GIVEN REQUEST A: Duplicate the stretch of the testimony on discriminatory attitudes from "What if we have" through "we are educating.".
GIVEN REQUEST B:
Answer these questions from the testimony on discriminatory attitudes:
(i) According to the report, the definition of discrimination used in the research is not embedded in what?
(ii) Which group does the witness say would not be covered if a state definition of discrimination were used?
(iii) Instead of asking about civil partnerships, what did the researchers deliberately ask?

DOCUMENT SECTION:
What if we have completely different ideas of what is threatened? If I think that Scotland is a highly tolerant country, my view of whether Scottish culture is threatened might be different to that of somebody else who has a less tolerant view of a particular aspect of our society. Therefore, education could be counter-productive, because we do not know the base from which we are educating.
I take two lessons from the findings on cultural threat. In so far as someone who assents to the proposition that Scottish culture is threatened is more likely to say that they are not too sure about a gay man, a lesbian or somebody from an ethnic minority being a primary school teacher, we have a clue that their conception of Scotland might not necessarily be the tolerant image that you may have. However, that is quite an important clue and suggests that it might be helpful to have a strategy that suggests to people that Scotland is a society that embraces those groups. Equally, I accept that people are partly saying, "Those people are different from me. I'm Scottish, but those people are not; they are different." Therefore, you must also try to deal with what makes people feel different and present a sense of commonality. I can give you some clues about beneficial messages even without necessarily fully unpacking what every respondent understands by Scottish culture and identity.
I am always interested in how the media respond to the power of soap operas, drama and shock value. However, my question is about legislation. The report states that the definition of discrimination that you use in your research
"is not embedded in current legal definitions".
Given that legislation has played a significant role in tackling discrimination, how useful is your definition for policy makers and legislators?
I would say that it is far more useful than if it were embedded in legal definitions. The first thing to remember is that we are talking about discriminatory attitudes. I take the view that the state is capable of discriminating. Historically, it has discriminated against the various groups that I mentioned and, for gay men and lesbians, it still discriminates as far as marriage is concerned. Therefore, taking legal definitions does not necessarily provide a clear understanding of discrimination.
Our definition is essentially that someone says that certain people are not entitled to engage in a practice, behaviour or activity that they would regard as acceptable for most people. Using such a conceptual definition means that we can examine, for example, attitudes to marriage partners. That is an area on which the state may never want or feel able to legislate, but it provides some important clues about attitudes in our society. If we regard it as an indicator of the degree to which people feel able or unable to marry across social groups in our society, it gives us some clues about some of the barriers that may stand in the way of that. Using a non-legal definition means that we are free to examine attitudes in such a way that we may be better placed to understand their origins. It also means that we do not confine ourselves to what the state, at any one point in time, regards as acceptable or unacceptable.
One of the groups that we cover is asylum seekers, against whom the state clearly discriminates on the ground that, until they are accepted by the state, they do not have the right to reside in this country. If we were to use a state definition of discrimination, we would not cover asylum seekers. Some of our findings and the statements that people make about asylum seekers clearly reflect the way in which the state acts towards asylum seekers and the way in which they are portrayed in the media. At the end of the day, the state does not take the view that all discrimination is wrong. It says that some people have the right to reside in this country and some do not. When deciding who does and does not have that right, it has to discriminate.
You do not use the legal definition of discrimination. Do you think that it would be useful for policy makers and legislators to use the definition that you have established?
The advantage of our using that definition is that it enables us to look at attitudes to behaviours on which the state does not currently legislate and on which it may or may not legislate in future. It also allows us to look at attitudes to areas in which the state discriminates at the moment. Instead of asking about civil partnerships, we deliberately asked whether gay men and lesbians should be allowed to marry, because that is an area in which the state discriminates at the moment. That approach is crucial if you are trying to identify areas in which the state may need to change policy—issues with which it is currently not dealing.

DATA ENTRIES:
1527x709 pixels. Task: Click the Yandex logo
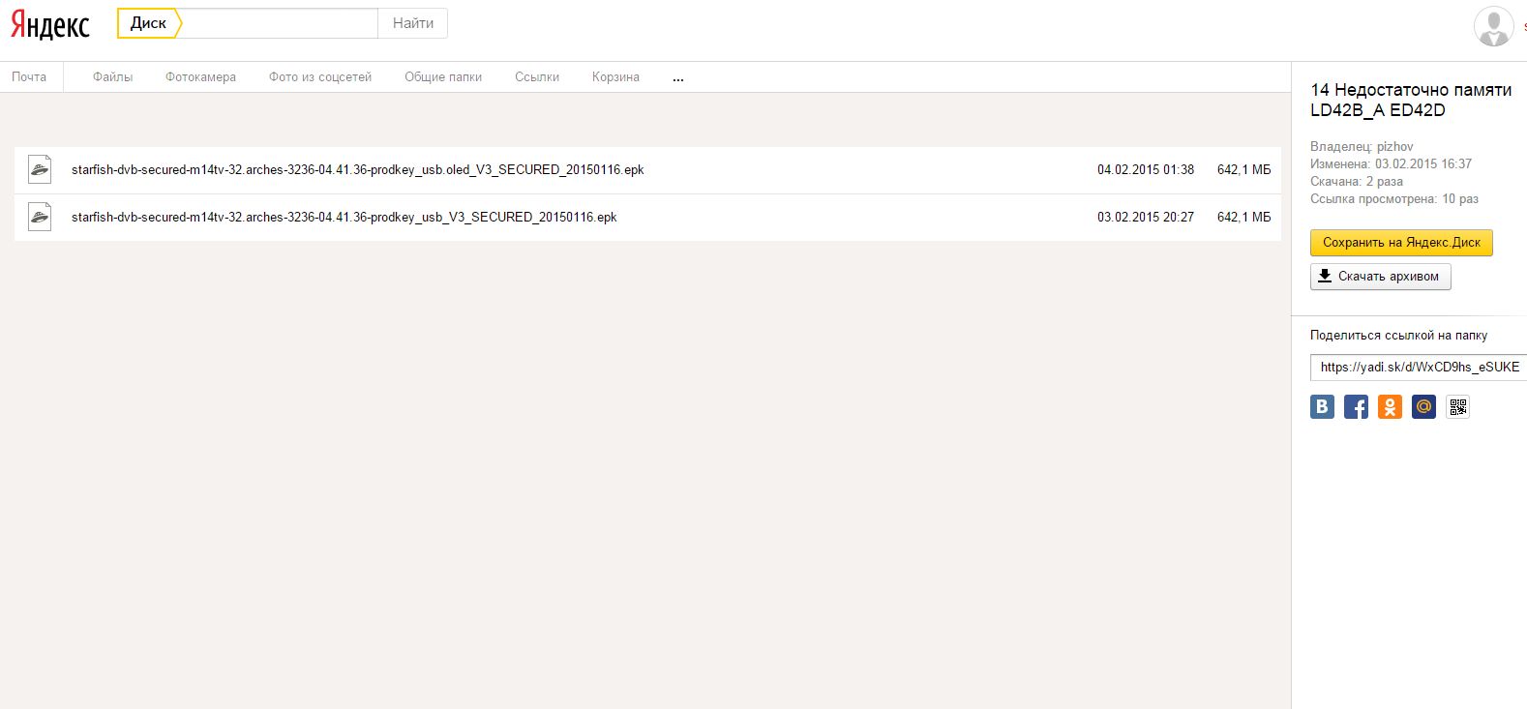50,25
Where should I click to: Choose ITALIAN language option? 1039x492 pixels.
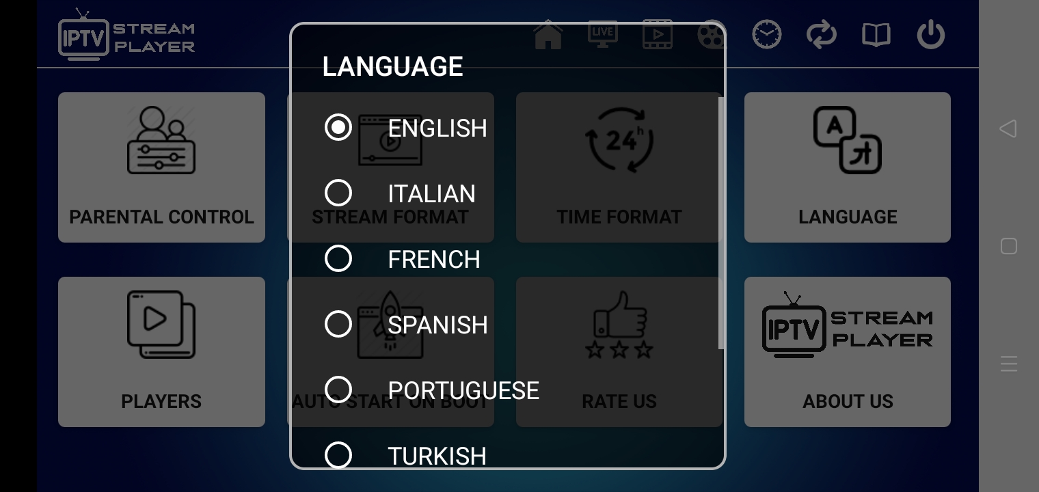[338, 193]
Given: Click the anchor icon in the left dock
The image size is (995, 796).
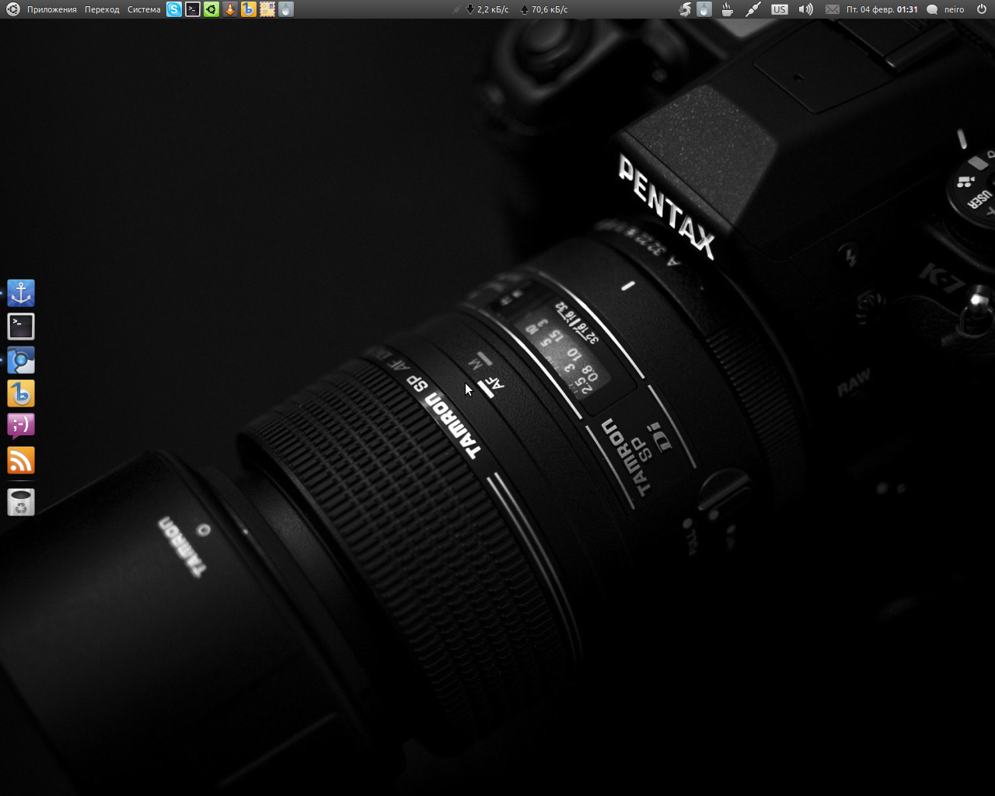Looking at the screenshot, I should point(21,293).
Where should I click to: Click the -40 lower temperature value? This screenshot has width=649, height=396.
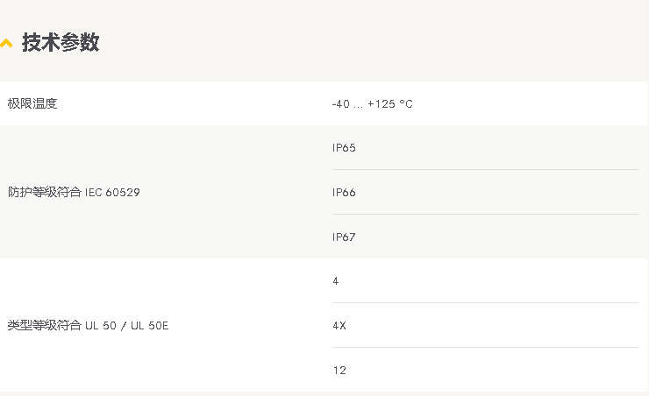[341, 104]
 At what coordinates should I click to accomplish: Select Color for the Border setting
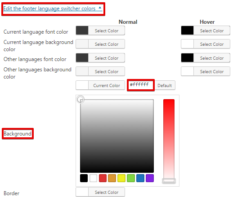[x=100, y=192]
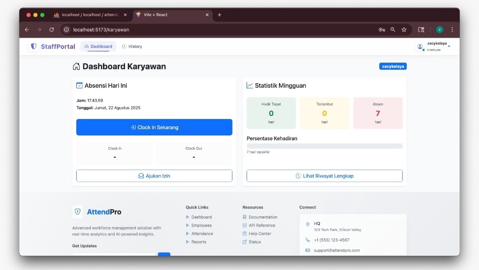Reload the page with browser refresh icon
Screen dimensions: 479x270
click(x=51, y=30)
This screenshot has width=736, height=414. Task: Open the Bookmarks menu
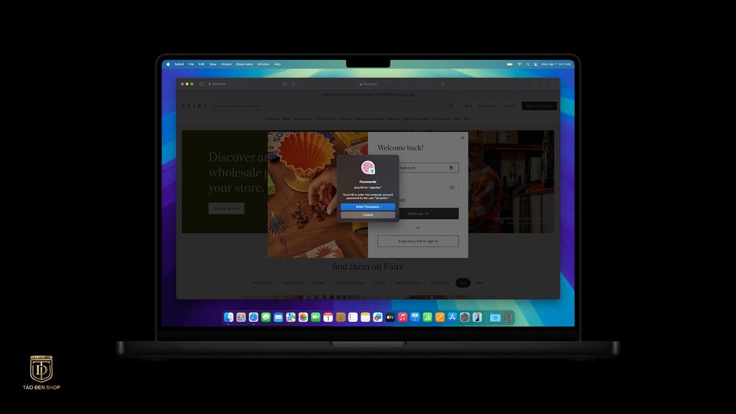pyautogui.click(x=244, y=64)
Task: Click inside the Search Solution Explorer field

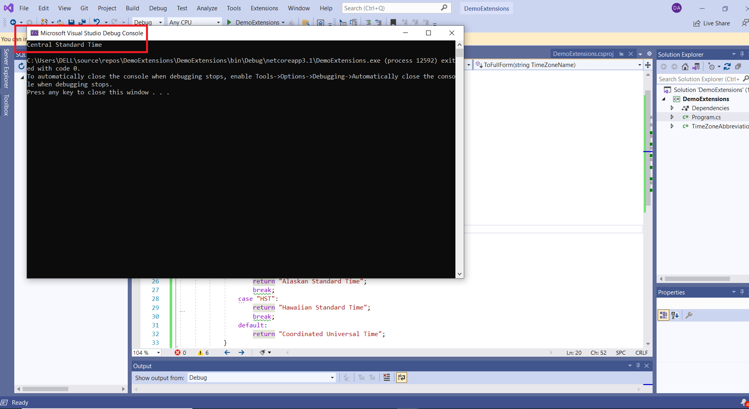Action: point(698,79)
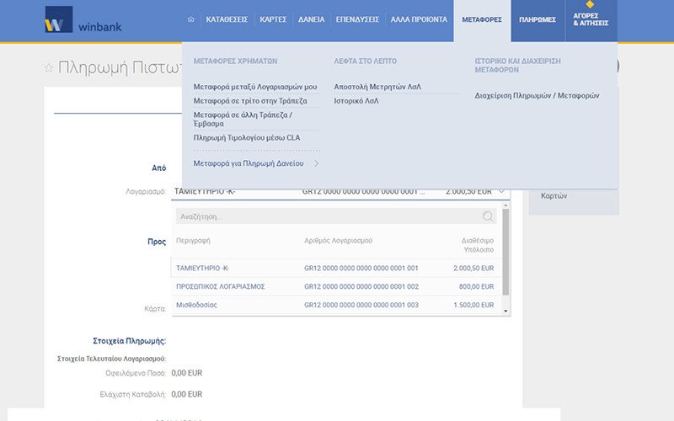Open the ΔΑΝΕΙΑ menu
The height and width of the screenshot is (421, 674).
click(x=311, y=19)
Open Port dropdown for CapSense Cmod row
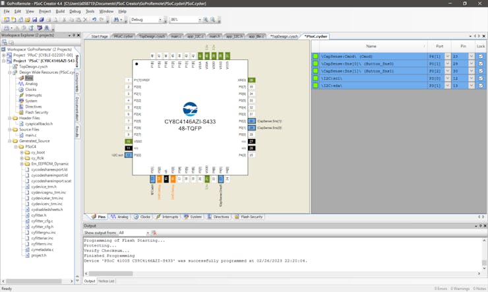 447,57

PROBLEM SOLUTION A:
What if we have completely different ideas of what is threatened? If I think that Scotland is a highly tolerant country, my view of whether Scottish culture is threatened might be different to that of somebody else who has a less tolerant view of a particular aspect of our society. Therefore, education could be counter-productive, because we do not know the base from which we are educating.

PROBLEM SOLUTION B:
(i) Current legal definitions.
(ii) Asylum seekers.
(iii) Whether gay men and lesbians should be allowed to marry.